Quando ricorrere alla chirurgia e quanto l’intervento influisce sulla quotidianità?

La chirurgia è sempre l’ultima arma, soprattutto perché una buona parte dei pazienti trova già beneficio nei trattamenti di tipo conservativo. È invece d’obbligo, nei soggetti a rischio, dove il dolore si dimostri resistente alle cure o quando vi siano segni di rapida progressione verso l’atrofia muscolare.

In caso di incertezze terapeutiche, l’elettromiogramma tronculare (un esame strumentale che permette di esaminare le condizioni del tronco nervoso periferico mediante impulsi elettrici a bassissima intensità inviati attraverso la cute) ci permetterà di decidere sull’indicazione chirurgica.
Essa va considerata quando vi sia un rallentamento importante della velocità di conduzione delle fibre nervose, quantificabile in una riduzione del 50% o meno della normale velocità di conduzione del nervo, che usualmente è di 55 o 60 metri al secondo.

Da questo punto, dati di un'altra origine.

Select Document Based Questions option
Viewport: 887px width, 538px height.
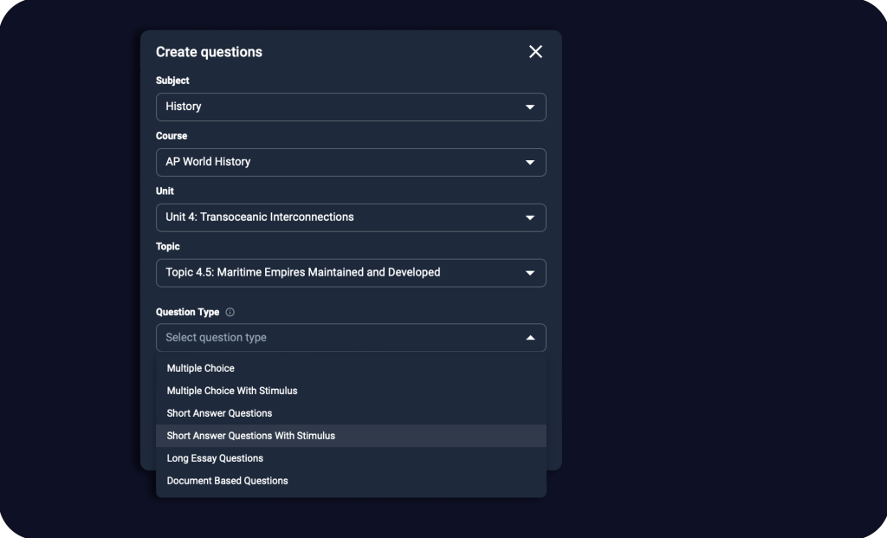tap(227, 481)
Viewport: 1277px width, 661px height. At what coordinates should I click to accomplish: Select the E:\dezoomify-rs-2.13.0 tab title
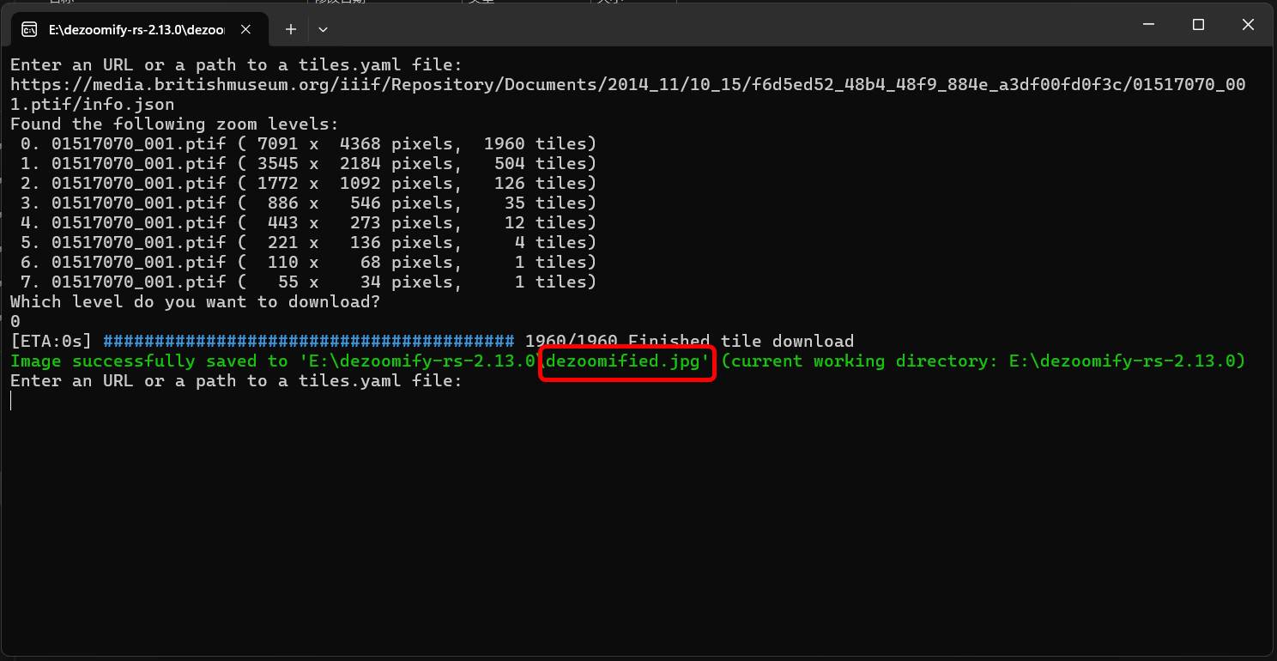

Il trattamento chirurgico è oggigiorno abbastanza standardizzato e consiste in un’anestesia locale nella piega della mano (simile a quella fatta dal dentista per gli interventi dentari), la cui durata è di circa due ore. Grazie ad un bendaggio morbido è possibile fin da subito usare la mano per piccole necessità (guida, sostenere una penna o un foglio) e dopo soli 8-10 giorni, una volta rimossi i punti di sutura, il paziente tornerò alla normale quotidianità.
 

Vi sono nuove tecniche chirurgiche?

Il procedimento è attualmente standardizzato verso una chirurgia mini o micro invasiva e non sono previste importanti modificazioni della tecnica chirurgica.
È anche disponibile un sistema percutaneo a sonda tagliente, che permette un accesso tramite un’incisione di alcuni millimetri. Va tuttavia considerato che, in caso di sanguinamento eccessivo, tale tecnica dovrà essere convertita in un’incisione tradizionale, per poter controllare in sicurezza la perdita di sangue.